The Big Ten money has of course helped the university's bottom line.

In 2004, the school's annual athletic operating revenues stood at $49.7 million. By 2009, two years after the start of the Big Ten Network, yearly revenues had jumped to $70.3 million and by 2011 had climbed to $78.9 million. While he was athletic director, Maturi said he would have had to cut sports programs without the added money from the Big Ten Network.

The increase of money pouring into the Big Ten has not only been good for the schools. According to tax filings by the conference, Big Ten Commissioner Jim Delany's salary jumped from $383,000 in 2000 to $1.2 million in 2011. The Big Ten's overall revenue increased from $85.2 million in 2000 to $217.7 million by 2008 and to $265 million by 2011.

While the conference's tax filings do not break down how much the Big Ten earned from its television network, which is 51 percent owned by Fox TV, it does provide some clues as to the network's overall value.

In 2010 the value of the Big Ten's 49 percent ownership interest in the network was calculated to be $14.5 million. One year later, the value of the conference's ownership interest jumped to $76 million. "Going in next year, that number is going to increase again," said Brad Traviolia, Big Ten treasurer.

But Traviolia declined to disclose how much revenue the Big Ten specifically earned annually from the Big Ten Network or even how much the conference netted from its inaugural football championship game. "We don't break out, our ESPN agreement is worth this, our Big Ten Network agreement is worth that," he said.

The tax filings do provide some sketchy, though dated, evidence of how even a decade ago television revenue was becoming more important to the Big Ten.

In 2000, television broadcast royalties accounted for $42.3 million of the Big Ten's $78.9 million in distributable revenue. The conference, in contrast, got $14.1 million that same year from taking part in the Rose Bowl, Orange Bowl and Bowl Championship Series.

Two years later, TV royalties accounted for $62.4 million of the Big Ten's $97.8 million in distributable revenue. Bowl game revenues that year totaled $15.9 million.

Incentive to join

Even though the Big Ten does not now release such breakdowns, those are the type of figures that have enticed Rutgers and Maryland to join.

For Maryland, which will start Big Ten play in 2014, the additional money will hopefully help turn around an athletic program with pressing needs.

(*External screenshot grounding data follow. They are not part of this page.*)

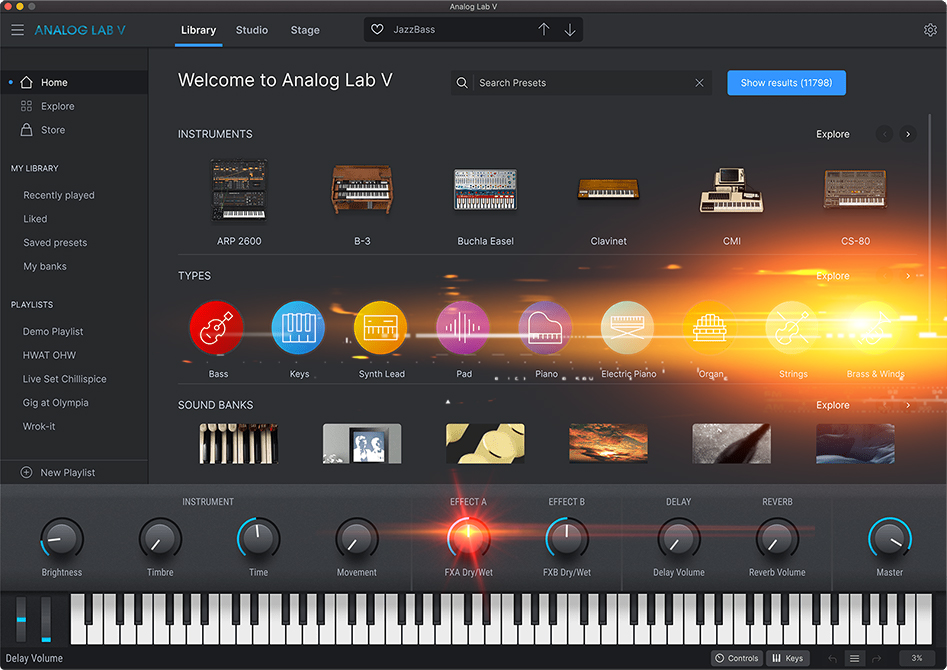Image resolution: width=947 pixels, height=670 pixels.
Task: Open the hamburger main menu
Action: tap(17, 30)
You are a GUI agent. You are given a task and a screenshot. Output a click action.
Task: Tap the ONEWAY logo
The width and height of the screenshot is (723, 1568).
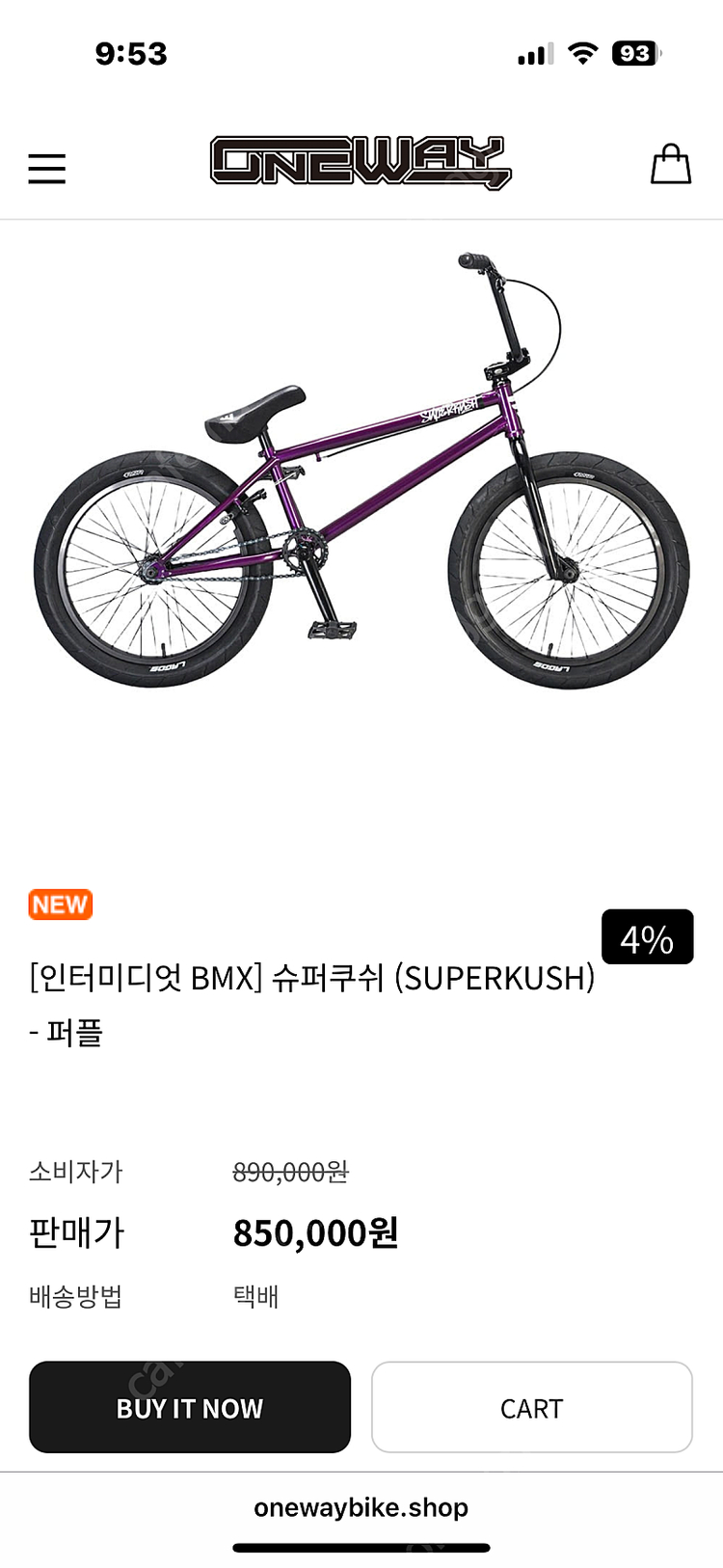361,162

An internal report by the university in 2011 estimated that -- without the jump to the Big Ten -- the school's 27 intercollegiate sports teams would have a $17.2 million cumulative deficit by 2017. The school recently eliminated seven sports teams.

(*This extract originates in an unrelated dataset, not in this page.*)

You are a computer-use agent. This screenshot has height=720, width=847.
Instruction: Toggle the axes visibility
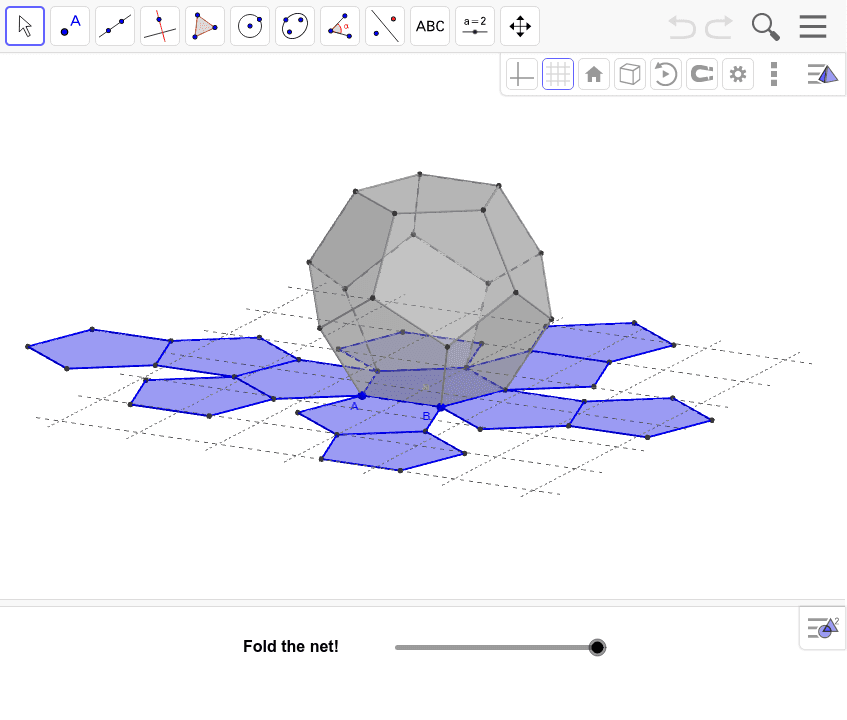pyautogui.click(x=521, y=73)
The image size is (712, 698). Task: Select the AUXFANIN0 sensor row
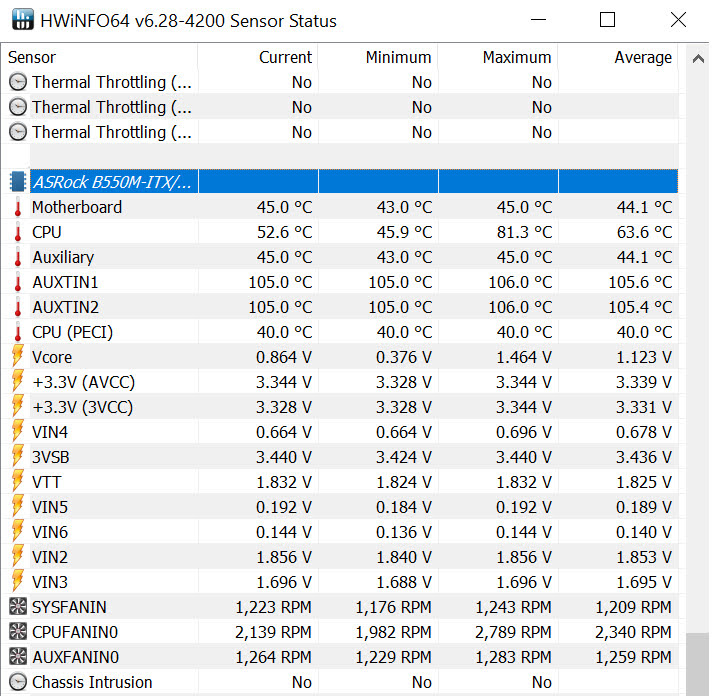click(112, 657)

The study showed that while Maryland was projected to invest $72,997 per student athlete in 2013, it lagged far behind other schools in the Atlantic Coast Conference, which Maryland will be leaving. Florida State invests $128,700 per student athlete, and the University of Miami spends $116,914, the study said.

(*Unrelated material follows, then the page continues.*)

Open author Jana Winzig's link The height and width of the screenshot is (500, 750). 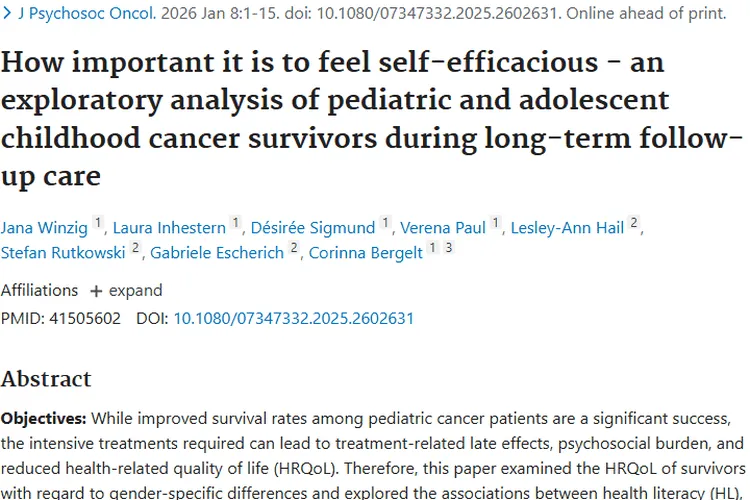coord(43,228)
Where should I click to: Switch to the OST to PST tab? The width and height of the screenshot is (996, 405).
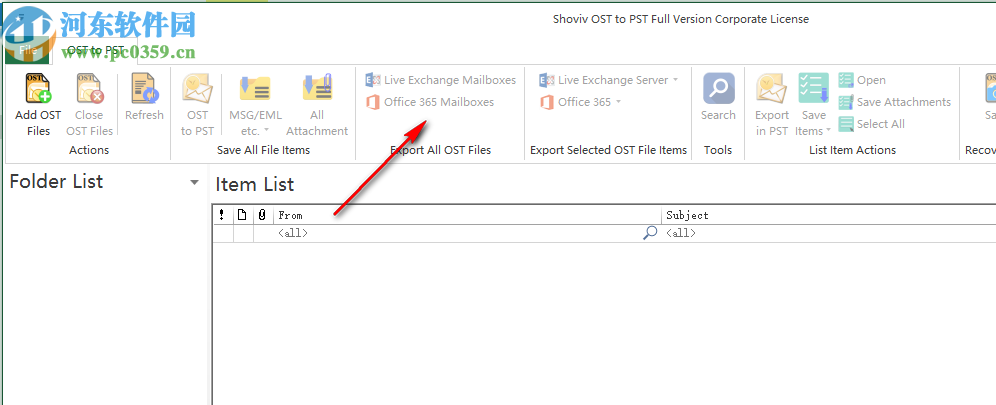[x=96, y=49]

When the ACC recently renegotiated its own TV contracts, University of Maryland Assistant Vice President Brian Ullmann said the school's annual conference revenue jumped from roughly $12 million to $17 million. But Ullmann said the Big Ten had too many tempting advantages like its own network -- the ACC, he said, has nothing that compares -- and the fact that the Big Ten would soon likely have another windfall when it renegotiated its own major TV contracts.

"Having an equity stake in what we think is an enormously popular and lucrative channel" is a benefit of the Big Ten Network, he said.

In Minnesota, the Big Ten's focus on generating cash, realigning the conference and expanding its TV presence continue to make some uneasy.

Peggy Lucas, another longtime donor who gave $25,000 to help build the school's Ridder Arena, said she is confused by the ever-changing world of big-time college athletics, even though Maturi regularly briefed her and others of how the Big Ten money was being spent.

"I think it's all about money," Lucas said of the Big Ten's expansion. "Where does it stop?"